▸ WHAT TO PRODUCE:
Copy out, word for word, the stretch of the material from the line containing "The image size is (555, 382). Task: Choose the bottom" through the line containing "click(351, 18)", with both of those lines included.

▸ DATA EXTRACT:
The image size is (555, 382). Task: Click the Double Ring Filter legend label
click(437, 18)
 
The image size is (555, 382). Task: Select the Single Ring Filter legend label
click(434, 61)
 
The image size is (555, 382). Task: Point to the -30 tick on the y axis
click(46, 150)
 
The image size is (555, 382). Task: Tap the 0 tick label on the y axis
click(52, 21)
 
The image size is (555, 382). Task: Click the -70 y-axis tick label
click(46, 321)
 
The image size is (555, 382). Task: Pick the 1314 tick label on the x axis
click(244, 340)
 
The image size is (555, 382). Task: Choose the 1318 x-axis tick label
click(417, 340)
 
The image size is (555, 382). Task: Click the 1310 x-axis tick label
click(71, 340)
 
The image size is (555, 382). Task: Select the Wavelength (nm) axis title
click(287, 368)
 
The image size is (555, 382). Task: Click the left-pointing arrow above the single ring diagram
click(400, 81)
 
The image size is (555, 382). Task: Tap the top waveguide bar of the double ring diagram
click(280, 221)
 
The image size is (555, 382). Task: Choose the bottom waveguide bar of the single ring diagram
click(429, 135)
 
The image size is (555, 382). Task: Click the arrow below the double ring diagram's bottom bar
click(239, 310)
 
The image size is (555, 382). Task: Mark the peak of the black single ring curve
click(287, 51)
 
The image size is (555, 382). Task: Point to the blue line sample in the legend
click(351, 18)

...

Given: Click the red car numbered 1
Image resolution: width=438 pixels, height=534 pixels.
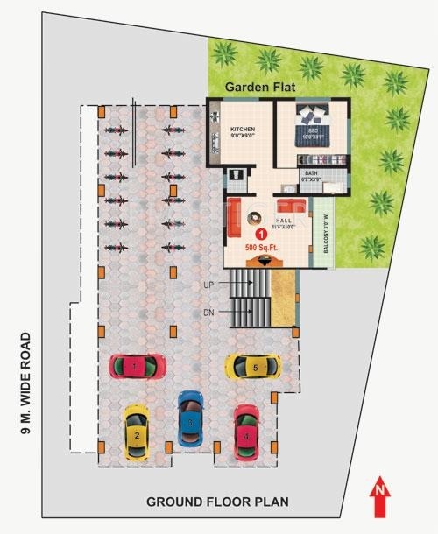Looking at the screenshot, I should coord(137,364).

--

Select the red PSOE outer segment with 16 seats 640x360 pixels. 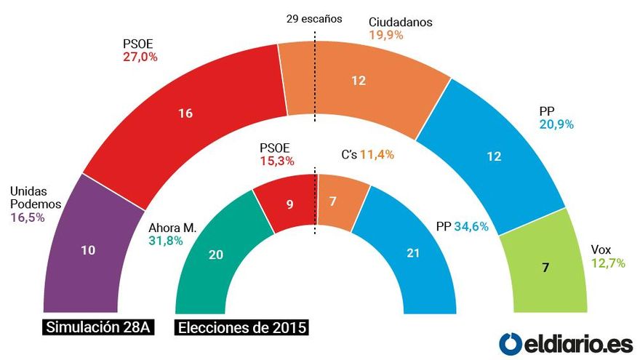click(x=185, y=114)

▸ REPLY TO THE TASK:
The image size is (555, 382). Task: Choose the bottom waveguide bar of the single ring diagram
click(429, 135)
 
The image size is (555, 382). Task: Click the arrow below the double ring diagram's bottom bar
click(239, 310)
 
The image size is (555, 382). Task: Mark the peak of the black single ring curve
click(287, 51)
 
The image size is (555, 382). Task: Point to the blue line sample in the legend
click(351, 18)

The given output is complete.